JO-Paris: transports, sécurité, tourisme, cela va «s'accélerer» à la rentrée

  • «Il faudra aussi qu'on puisse faciliter le recours au télétravail au tout début de la rentrée de septembre, du fait de la pression sur le trafic à l'intérieur de Paris»
  • «Le recours aux forces armées pour certaines missions fait partie des chantiers qui vont s'accélérer à la rentrée»

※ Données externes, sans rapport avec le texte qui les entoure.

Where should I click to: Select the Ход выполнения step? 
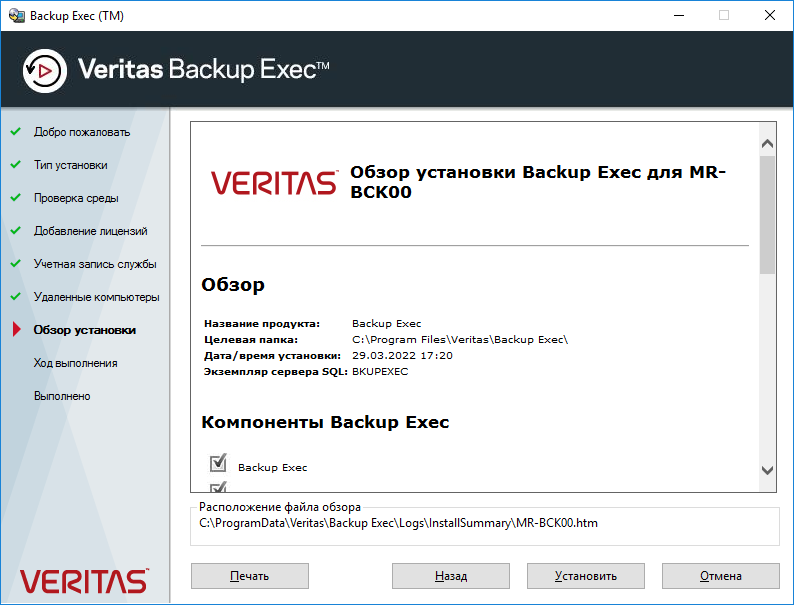click(75, 363)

PARIS: A un an des Jeux olympiques de Paris, transports, sécurité, tourisme: ces chantiers vont encore "s'accélérer" à la rentrée, explique Amélie Oudéa-Castéra, la ministre des Sports et des JO, dans un entretien à l'AFP.

A un an des JO, quels sont les sujets sur lesquels vous devez observer une plus grande vigilance?

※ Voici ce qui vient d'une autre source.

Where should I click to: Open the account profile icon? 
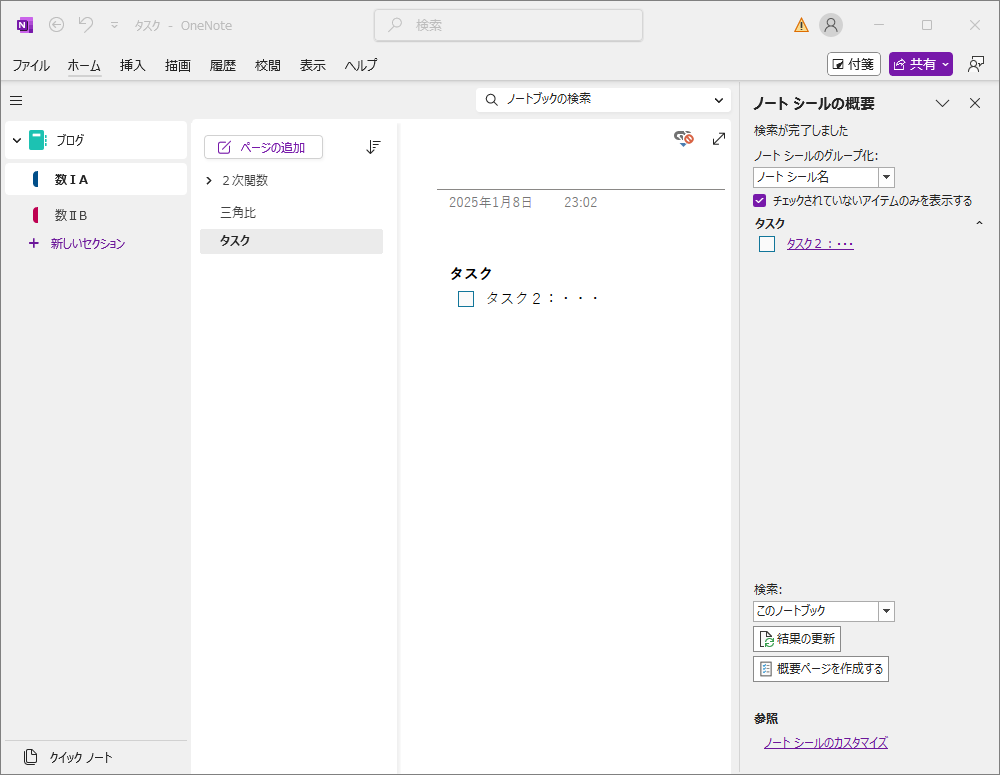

"Sur la sécurité, le point clé est de continuer à accélérer sur les entrées en formation et le recrutement des agents de sécurité privée. On observe sur les derniers temps une accélération, il faut qu'elle continue à se matérialiser. Sur les transports, on a maintenant nos plans de transport avec Ile-de-France Mobilités qui sont quasiment tous stabilisés et finalisés. Il faudra aussi qu'on puisse faciliter le recours au télétravail au tout début de la rentrée de septembre, du fait de la pression sur le trafic à l'intérieur de Paris. On est aussi en train d'accélérer sur l'accueil touristique."

La Cour des comptes préconise que le recours à l'armée soit annoncé à l'automne? Où en est-on?

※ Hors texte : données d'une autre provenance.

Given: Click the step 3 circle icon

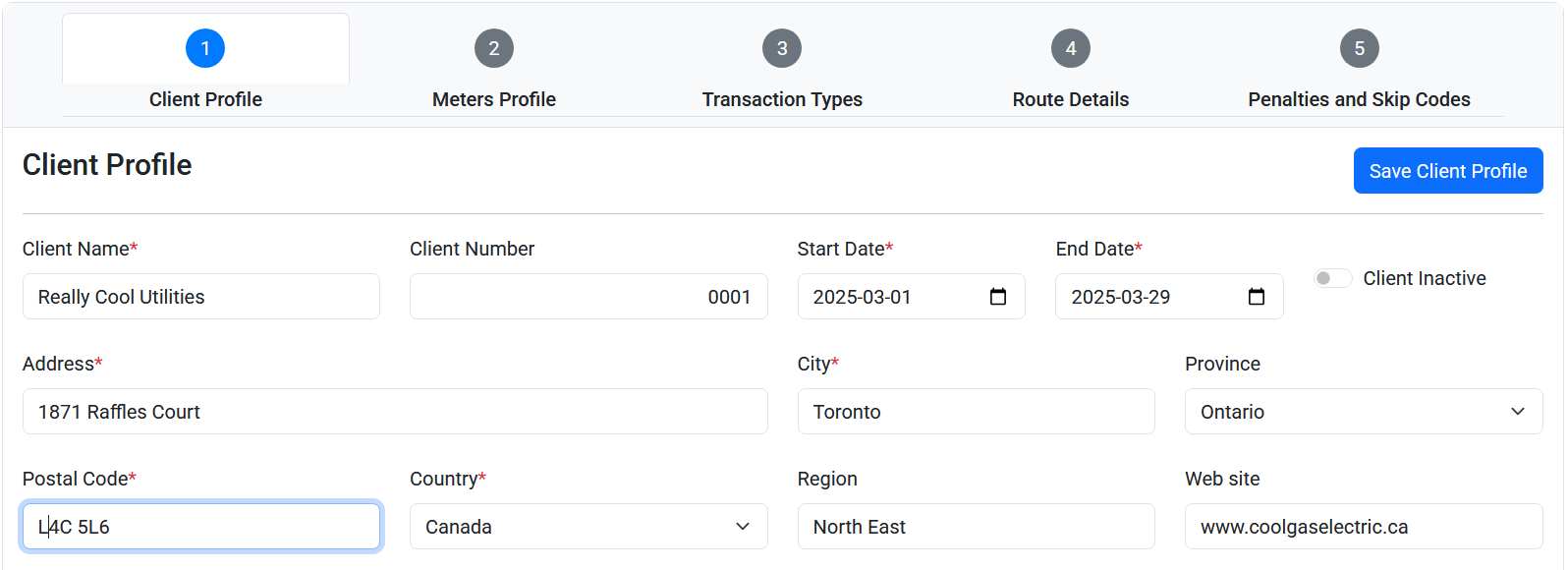Looking at the screenshot, I should (782, 48).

"Il y a des choses qui ont déjà été communiquées. Le fait que, par exemple, l'armée allait concourir à la sécurisation de la cérémonie d'ouverture. On sait qu'il y aura à peu près 10 000 forces Sentinelle et que tout le secteur de Ivry-Charenton sera sécurisé par l'armée (pour les bateaux de la cérémonie d'ouverture, ndlr). Pour le reste, des discussions qui ne sont pas taboues existent déjà entre Sébastien Lecornu (Armées) et Gérald Darmanin (Intérieur). Le recours aux forces armées pour certaines missions fait partie des chantiers qui vont s'accélérer à la rentrée".

Le fiasco de la finale de la Ligue des Champions au Stade de France en 2022 oblige-t-elle les autorités françaises à rassurer deux fois plus à l'international?

"Oui, j'ai l'impression qu'il faut rassurer plus et c'est ce qu'on a déjà bien commencé à faire, comme lors de la sécurisation de la Coupe de France. On sait que les attentes sont aussi particulièrement fortes vis-à-vis de la sécurisation de la cérémonie d'ouverture. On l'accepte, cela va avec le défi qu'on a décidé de relever. On est au rendez-vous pour se préparer avec le plus de professionnalisme et d'exigence possible."

Les récentes émeutes urbaines ont-elle fait naître de nouveaux doutes sur la capacité de la France d'organiser un tel événement?

"Je voudrais rappeler que d’autres pays avant nous ont connu ces difficultés. Il y en a eu aux États-Unis mais aussi à Londres, y compris un an avant les Jeux, et cet épisode avait été douloureux pour les Britanniques, comme il l'a été pour nous. Ils ont aussi tiré les leçons et cela ne les a pas empêchés de livrer de très beaux Jeux. Ce que je veux saluer, c'est l'action de retour à un ordre républicain qui a fait revenir le calme rapidement."

Maintenez-vous l'ambition initiale pour la France de finir dans le Top 5 aux JO?

"Plus que jamais. Etre dans le Top 5, est-ce qu'on l'a déjà fait? Oui, on l'a réussi à Atlanta en 1996. On l'a réussi à deux reprises au moins sur les Jeux paralympiques (Pékin, Pyeongchang). Donc c'est dans nos cordes. Maintenant, on sait que c'est dur aussi parce que cela veut dire aller très au-delà de notre dernier record de médailles. La marche est haute. En même temps, on a la chance que du fait des quotas pays hôte, c'est plutôt une délégation de l'ordre de 860 athlètes versus d'habitude 550 qu'on va pouvoir aligner".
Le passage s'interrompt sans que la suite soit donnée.